A couple of weeks ago, the harddisk in my small frontend, the one I’ve been using since last January after Yamato started acting up too much to be usable as a desktop as well, decided to give up. It wasn’t much of a bother as I was planning to replace it anyway: the small frontend was supposed to become an HTPC in short time, but for the moment it’s not of importance either since, as I noted previously I recently got a Sky subscription so that I can have most of the content I care about in my bedroom without having to spend time “finding” it.
On a slightly off topic note: I don’t really care for people who tell me I’m not smart to pay for content I could download for free… I’m not proud when I download content I care about from torrents and the like, and since I have more money than time (even though I don’t have much money) I’m pretty much okay with paying for a content subscription … in general, what I end up downloading, it’s stuff I can’t get, even paying, in Italy, such as Bill Maher’s show.
So anyway, when the disk died, which happened to be around the same time the monitor started showing a bad spot in the top-centre area, and a huge one, I decided to finish configuring the box I had lingering around, scheduled to become my new desktop. This was a box I bought for a customer, to be used as a local Asterisk server… the customer at the end had a too-unstable connection and the Asterisk server is now a virtual server in the same data center as the VoIP trunk. I originally wanted to get it running Gentoo Hardened as a desktop, but trouble was ahead: while I was okay with giving up Skype, due to SpiderMonkey, half of Gnome3 wouldn’t start on a PaX-enforcing kernel, and due to Mesa for Radeon, the rest wouldn’t either.
At the end, I disliked the Gnome 3 interface, mostly because it was asking me too much movement with the mouse to do the most obvious things, and while it might appear cool at once, the auto-expanding desktop feature made it much more complex to navigate multiple desktops than I wanted it to be — I hated a similar change in the latest OS X Lion as well, so I wanted to keep my Spaces-alike system with compiz on Linux at least. All this considered, I decided to switch to XFCE4, which seems like a decent replacement: an “usual” desktop system, a bit more minimal in some ways, that provides me with what I need, nothing more nothing less.
Unfortunately, more trouble was ahead: I started with a mixed Xfce4/Gnome3 system, then decided to downgrade most of the Gtk3 apps because they didn’t behave as I wanted them to, but the downgrade didn’t help much — I still can’t get Super-C and Super-V bound as copy and paste in Gnome-Terminal! But Evolution, both before and after downgrade, didn’t let me change the signature set on my accounts, for whatever reason. Since today I was feeling particularly frustrated by this, I decided to check the issue further and went to fix the problem once and for all… and the only solution seemed to be upgrading Evolution to latest 3.x series, argh.
It’s not like I didn’t want to upgrade Evolution per-se, the problem was having a Gtk3 application installed. And the reason for that is actually quite easy to explain: within Xfce4 you can only choose a theme, which is used by both Gtk2 and Gtk3, so one or the other ended up looking very nasty, as it would fall back to the default appearance. This wouldn’t be too bad, considering that Gtk2’s default seemed to be decent enough, but the problem is that the Adwaita theme that comes with Gnome3 is not to my liking: the gradient reminds me of Oxygen, and exactly like that, unless you h ave the whole decoration handled by the same theme, it looks silly.

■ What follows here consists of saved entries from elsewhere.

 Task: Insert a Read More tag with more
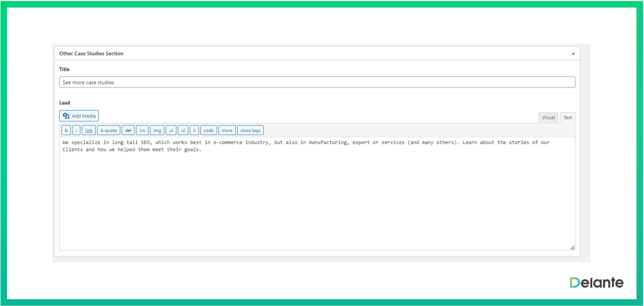[227, 130]
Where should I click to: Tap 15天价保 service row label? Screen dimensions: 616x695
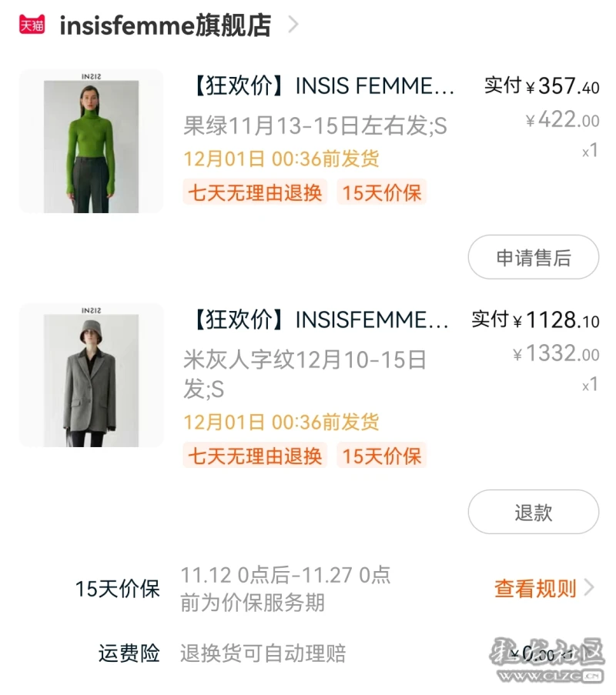[118, 589]
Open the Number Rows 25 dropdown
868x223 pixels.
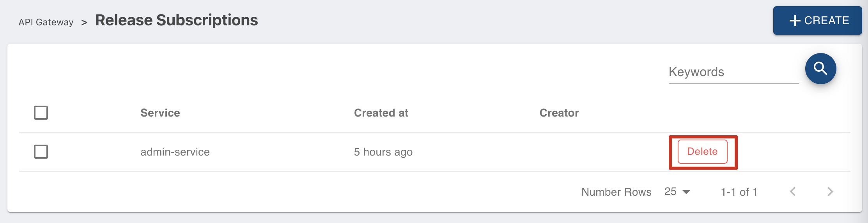[x=677, y=191]
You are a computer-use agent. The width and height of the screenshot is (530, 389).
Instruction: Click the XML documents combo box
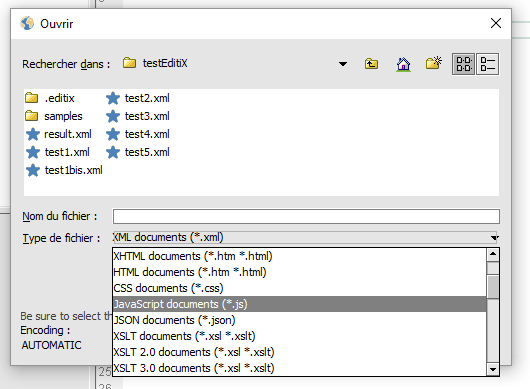pyautogui.click(x=306, y=238)
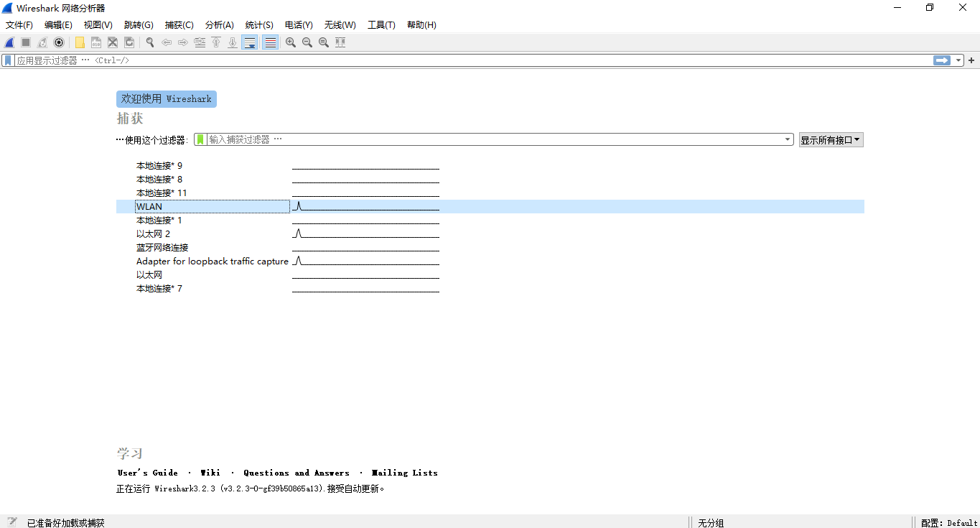The width and height of the screenshot is (980, 528).
Task: Open the User's Guide link
Action: 148,473
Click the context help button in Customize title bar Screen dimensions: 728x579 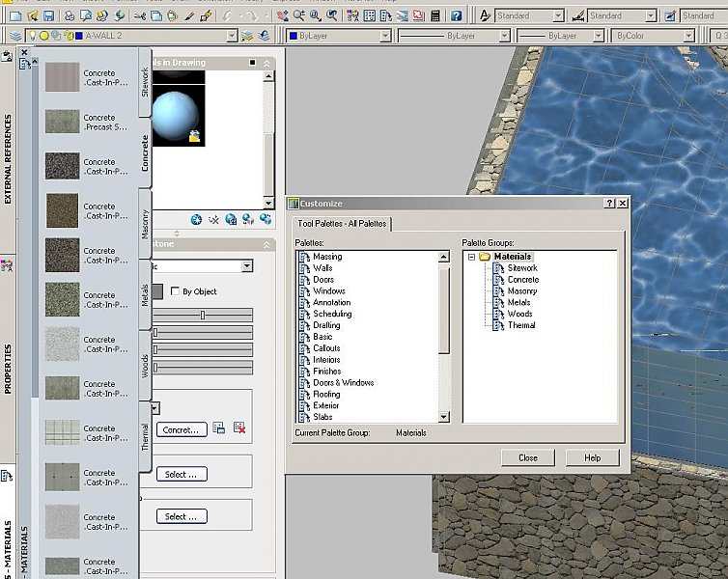(x=609, y=204)
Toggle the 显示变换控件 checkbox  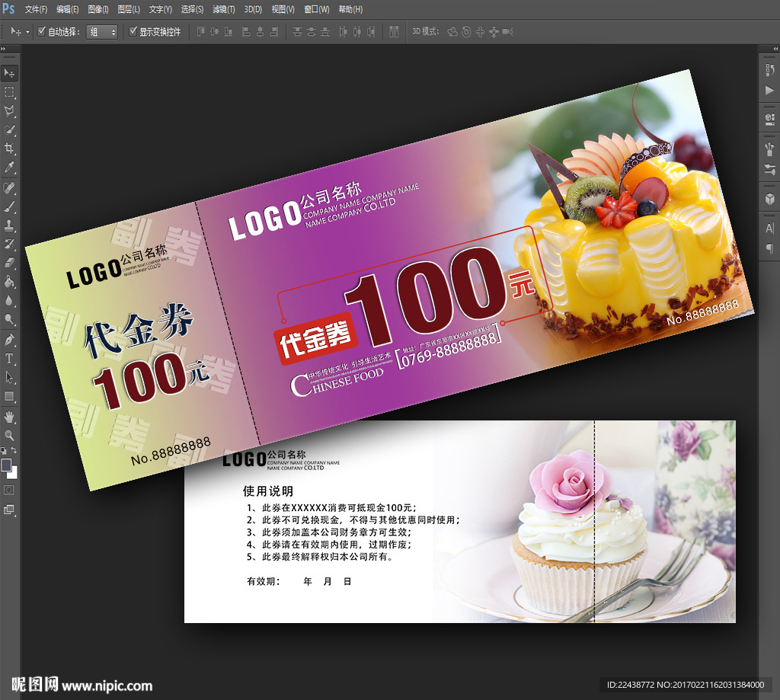[133, 32]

After trying to build nodoka (which does not build against Gtk-3.0) I was pretty depressed until I found x11-themes/zukitwo, which takes the clever approach. Since there is little chance for a single engine to work on both Gtk2 and Gtk3, it takes two different engines (murrine and unico, respectively) and then applies themes over those to make them look as much as possible the same. Unfortunately for some reason Chromium doesn’t seem to apply the style fully, at least it doesn’t seem to change the scroll bar, that looks still the same as the original Gtk ones.
There’s only a caveat with this theme: for some reason the Xfce4 panel is set to have white text on light grey background; the solution to this is trivial though: edit /usr/share/themes/Zukitwo/gtk-2.0/widgets/panel.rc
, looking for the XFCE-related entries, and change the definition style "theme-panel"
into style "theme-panel-light"
so that it goes back to black-on-light-gray.
And at least one problem is solved!
Another option is KDE’s Oxygen style engine, which has stable releases of native Qt 4 and GTK+ 2 versions, and a GTK+ 3 version in its git repo that is starting to work fairly well.
Using Xfce also, I solved the issue by using themes from my home/.themes :trick is to have a custom folder which contains folders of GTK2/GTK3 themes you like respectively.Thanks for x11-themes/zukitwo tip.regards
I committed x11-themes/greybird to Portage for this.(ps: also using xfce)
Chromium’s sidebar can only be changed by adding an extension like on Ubuntu’s Orta theme http://skiesofazel.devianta… so gtk themes won’t affect it .Madness
Thanks for this tip. It does the trick very nicely :-)Keep up the good work.Sandy.
zukitwo is awesome, thanks for the tip.